Throughout their history of around 1000 years, the Anasazi learned to use and adapt their unique environment as well as the surrounding natural resources in order to live and survive. They also learned how to change their environment and develop technologies as means for survival.
Using Natural Resources
During the Basketmaker Period (1-750 A.D.), the early Anasazi built pit houses by digging shallow depressions (pits) in the ground. These pit houses are covered with a canopy of brush and mud.
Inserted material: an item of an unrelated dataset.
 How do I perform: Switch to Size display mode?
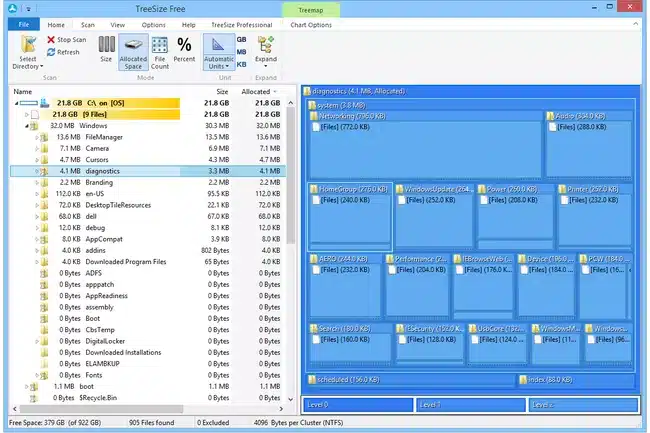(x=106, y=50)
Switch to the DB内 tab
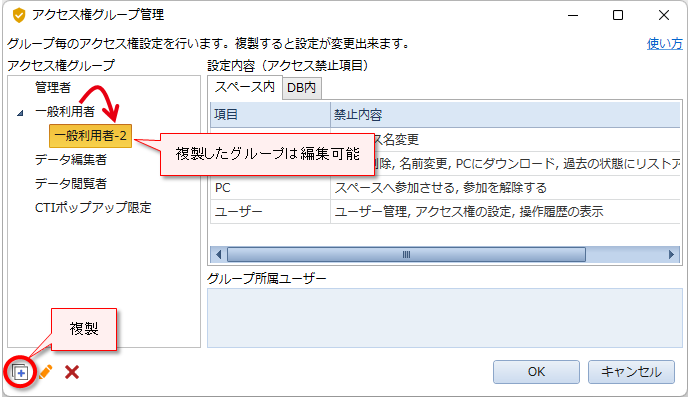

The grasses were used to make baskets which functioned as storage and carrying containers. Some of these baskets were woven tight that allowed them to hold water.
Changing The Environment
In the beginning, the Anasazi farmed and raised corn, squash, and later beans on small plots of land. They applied the methods of dry farming and a bit of flood irrigation.
The Anasazi learned to settle down in one area upon the introduction of corn as a farming crop. They continued to hunt and gather wild plants and animals while waiting for the crops to be ready for harvest. For more than several hundred years, their agricultural skills reached an advanced level which allowed them to live and sustain themselves while living permanently in their villages.
Later, the Anasazi built larger villages that have more storage bins in order to accommodate the increased yields of corn. This increase indicates how the Anasazi were able to improve their farming methods. Moreover, they had successfully expanded their trading range.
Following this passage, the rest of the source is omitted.